Agnieszka Holland w Radiu ZET. Opowiedziała o swoim politycznym wystąpieniu w Gdyni
Agnieszka Holland była gościem w Radiu ZET. Odniosła się do swojego politycznego wystąpienia, które wygłosiła podczas odbierania Złotych Lwów.
Agnieszka Holland była gościem Beaty Lubeckiej w Radiu ZET. Dziennikarka wypytywała ją o to, czy uważa, że słusznie jej film został nagrodzony Złotymi Lwami:
- Myślę, że to ważny film i odbiór jego na projekcjach był tak mocny, ludzie byli tak poruszeni, jakby dostali jakiegoś emocjonalnego przeżycia. Wiedziałam, że jest wśród faworytów. A potem to ułożenie, komu damy na łyżeczkę, komu damy na miseczkę, to to już zawsze zależy od jury, zależy od tego, jakie przeważają gusty czy poglądy. Ja byłam w jury wielokrotnie i wiem, że to jest taki rodzaj gry i że nie zawsze też wszyscy są zadowoleni z werdyktu, to są normalne rzeczy. W każdym razie film był na topie tych ocen.
Lubecka zapytała Holland, czy nagroda publiczności nie świadczy o tym, że widzowie jednak sercem są za filmem "Boże ciało" Jana Komasy. Reżyserka odpowiedziała: - Pani mi zadaje jakieś takie dziwne pytania. Nagroda poszła do Janka Komasy i ten film jest wspaniałym filmem. Jest filmem współczesnym, polskim, młodzieżowym, a mój film jest filmem historycznym, po angielsku i bardzo takim bolesnym.
Holland została też zapytana o słowa, które wypowiedziała, odbierając nagrodę w Gdyni: - "Ta historia pokazała, do czego prowadzi inżynieria społeczna megalomańskiej władzy". Czy to jest jakaś aluzja do czasów współczesnych? – zapytała Lubecka.
Holland odpowiedziała: - Jest to aluzja do tych populistycznych przywódców, którzy uważają, że władza daje im prawo do tego, żeby projektowali człowieka, żeby projektowali społeczeństwo, żeby projektowali naturę albo żeby niszczyli naturę. I takich populistów mamy niestety w tej chwili sporo. Od Trumpa przez Bolsonaro do prezesa Kaczyńskiego.
Agnieszka Holland otrzymała Złote Lwy na 44. Festiwalu Polskich Filmów Fabularnych za film "Obywtel Jones".
"Obywatel Jones" to historia walijskiego dziennikarza Garetha Jonesa, który w latach 30. udał się do Rosji w celu poznania fenomenu ich rozrastającej się wówczas gospodarki.

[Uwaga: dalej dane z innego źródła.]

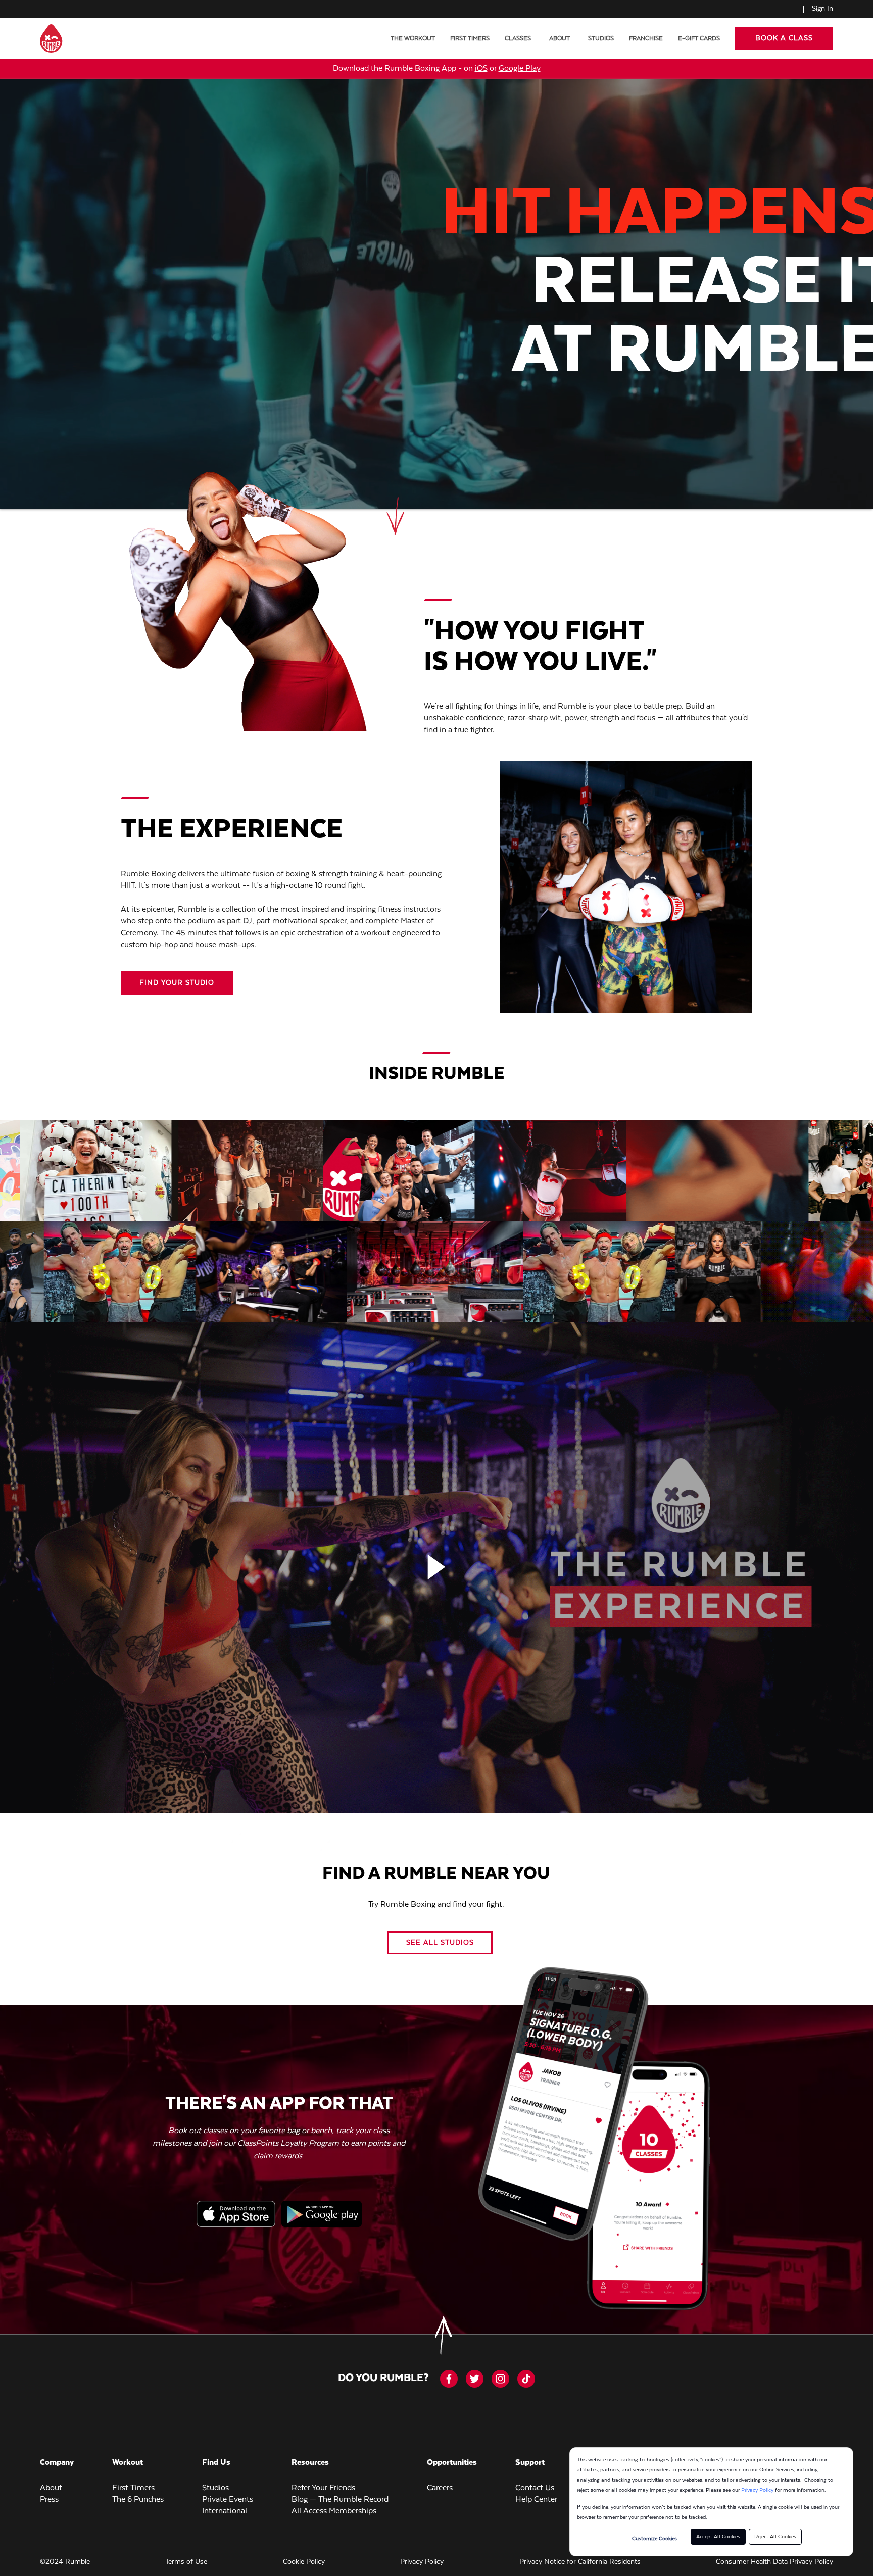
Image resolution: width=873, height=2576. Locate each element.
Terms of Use (186, 2562)
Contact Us (534, 2488)
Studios (601, 38)
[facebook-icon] (449, 2379)
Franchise (646, 38)
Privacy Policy (757, 2490)
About (559, 38)
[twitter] (474, 2379)
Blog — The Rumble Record (340, 2499)
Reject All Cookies (775, 2537)
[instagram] (500, 2379)
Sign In (822, 9)
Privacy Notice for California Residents (580, 2562)
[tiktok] (526, 2379)
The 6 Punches (138, 2499)
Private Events (227, 2499)
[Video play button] (436, 1568)
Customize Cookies (654, 2539)
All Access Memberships (334, 2511)
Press (49, 2499)
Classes (518, 38)
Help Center (536, 2499)
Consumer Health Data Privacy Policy (774, 2562)
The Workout (413, 38)
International (224, 2511)
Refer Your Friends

Młody reporter zdobył popularność jako pierwszy dziennikarz, który rozmawiał z Hitlerem po tym, jak dyktator doszedł do władzy. Miał nadzieję, że uda mu się przeprowadzić wywiad także ze Stalinem.
Okazuje się, że Jones odkrył ukrywane przez ówczesne władze zjawisko wielkiego głodu na Ukrainie. W wyniku dramatycznych wydarzeń zginęło wówczas od 3 do 7,5 miliona ludzi. Publikacje dziennikarza były dyskredytowane przez zachodnie media. Jones za wszelką cenę chciał wyjawić prawdę światu, nie zważając na pogróżki ze strony rosyjskiego rządu. Wystąpienia reportera zainspirowały George'a Orwella do napisania książki "Folwark zwierzęcy".
"Obywatel Jones" trafi do polskich kin 25 października 2019.